__Listed records__
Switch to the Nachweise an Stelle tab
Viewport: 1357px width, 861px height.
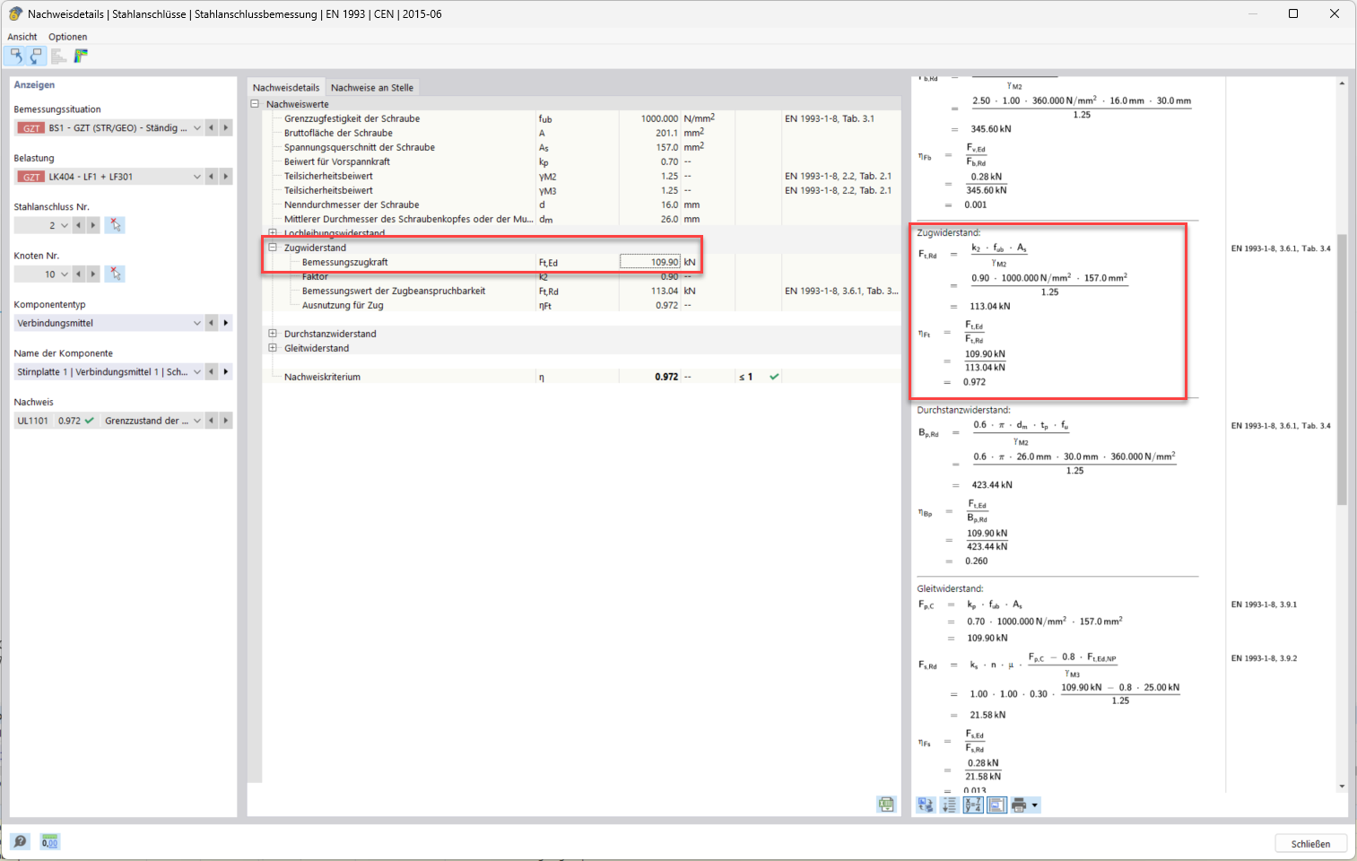370,87
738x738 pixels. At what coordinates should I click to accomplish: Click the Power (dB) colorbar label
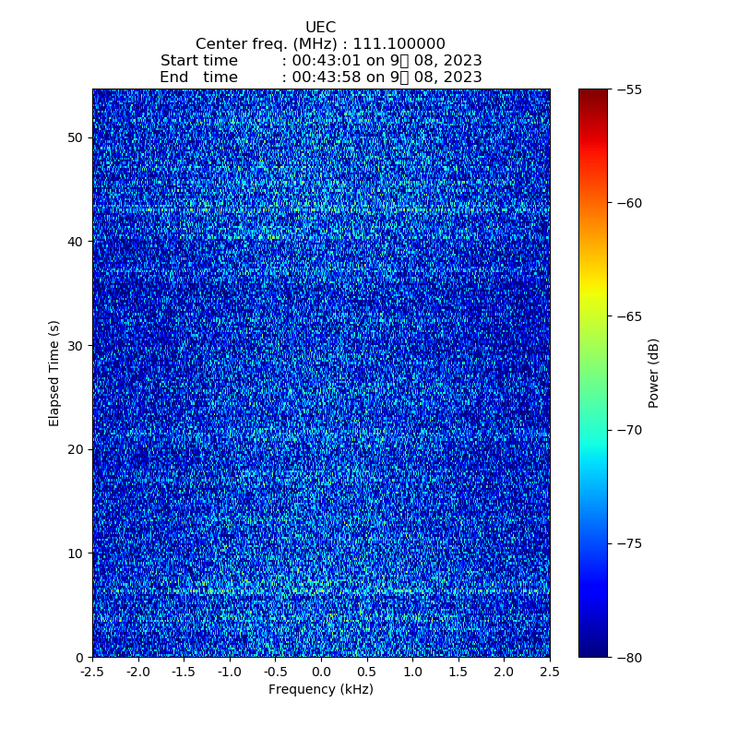(653, 373)
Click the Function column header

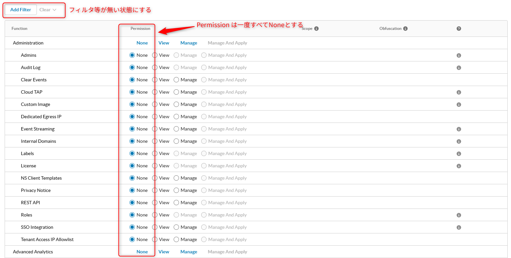click(20, 29)
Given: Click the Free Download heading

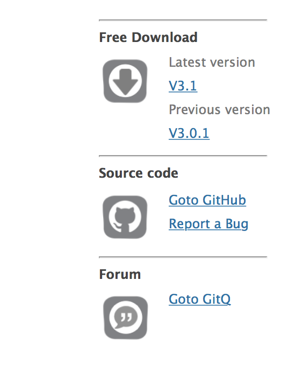Looking at the screenshot, I should 148,37.
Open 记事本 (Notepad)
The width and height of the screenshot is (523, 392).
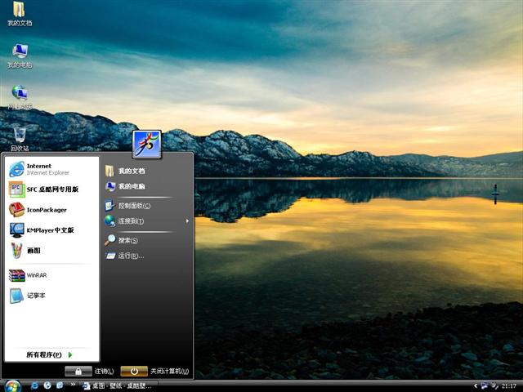[x=35, y=295]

__Job__
Turn the rows from the line containing "Given: Click the Free Download heading" through the end of the rows into a numbered list, skipping blank lines and leaving out the pictures.

__Exercise result__
1. Given: Click the Free Download heading
2. Looking at the screenshot, I should 148,37.
3. Open 记事本 (Notepad)
4. The width and height of the screenshot is (523, 392).
5. [x=35, y=295]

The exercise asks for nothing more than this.